И поднялся, протянул длинную свою ручищу, ухватил Мазырина за ворот, удивительно легко поставил на лестницу, пихнул под самую спину коленом.

Мазырин затопотал книзу по ступенькам. На той стороне канавы, у рельсовых путей остановился.

— А ты меня за что, Русак?

— За что почтёшь!

— Опять на себя нахватываешь лишнее?

— Не бойся, не сломаюсь!

— Так ведь прав я!

— Твоя правда, Серьга, сидит в болоте с лягушками. Когда тихо, тепло — тогда квакать. Как гром — так под лопух.

— Сам ты лопух! Малахольный птицевод, профессор кислых щей!

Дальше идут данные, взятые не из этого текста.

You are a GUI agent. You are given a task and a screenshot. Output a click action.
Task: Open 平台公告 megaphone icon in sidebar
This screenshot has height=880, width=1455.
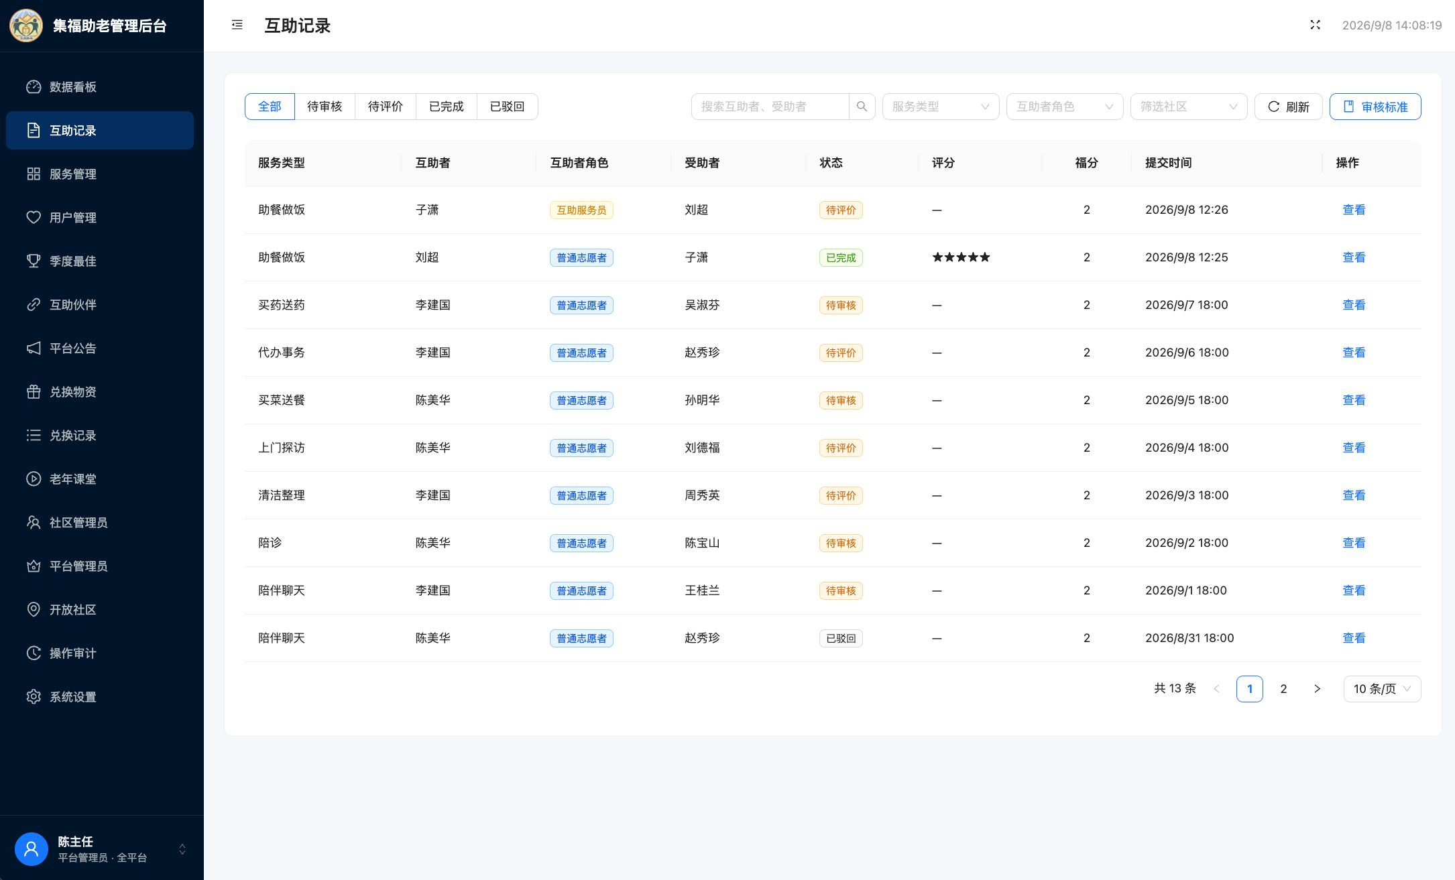pos(34,349)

А туда же — в бригадиры к нам всунулся! — забранился Мазырин, опять выхватил из кармана папиросную пачку, да второпях её смял. И с досадою шваркнул о шпалы, размахивая руками, пошагал вдоль рельсов к вокзалу.

Русаков обернулся к Пашке:

— Не придавай значения. Он хоть и трепло, но совестью мается тоже. Только навыворот. По-своему. Желает от совести схорониться. А если говорить прямо, то сдрейфили тогда у автодрезины мы все. Кроме твоих мамы с папой. Взять на себя в один миг решительное дано не каждому.

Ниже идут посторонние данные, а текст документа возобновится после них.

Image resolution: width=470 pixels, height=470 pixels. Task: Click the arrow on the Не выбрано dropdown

— А тебе? — спросил Пашка. — Тебе разве не дано? Серьга-то кричал: ты тоже на себя много берёшь.

Русаков отмахнулся мягко:

— Это не о том…

— Ну, а я? — не отступался Пашка. — Я сам, ежели что, смогу взять на себя решительное?

И Русаков совсем теперь спокойно накрыл рукой Пашкино хлипкое плечо, совсем спокойно ответил:

— Задай вопрос полегче… Такого никто никому предсказать не может. Да, пожалуй, и не имеет права.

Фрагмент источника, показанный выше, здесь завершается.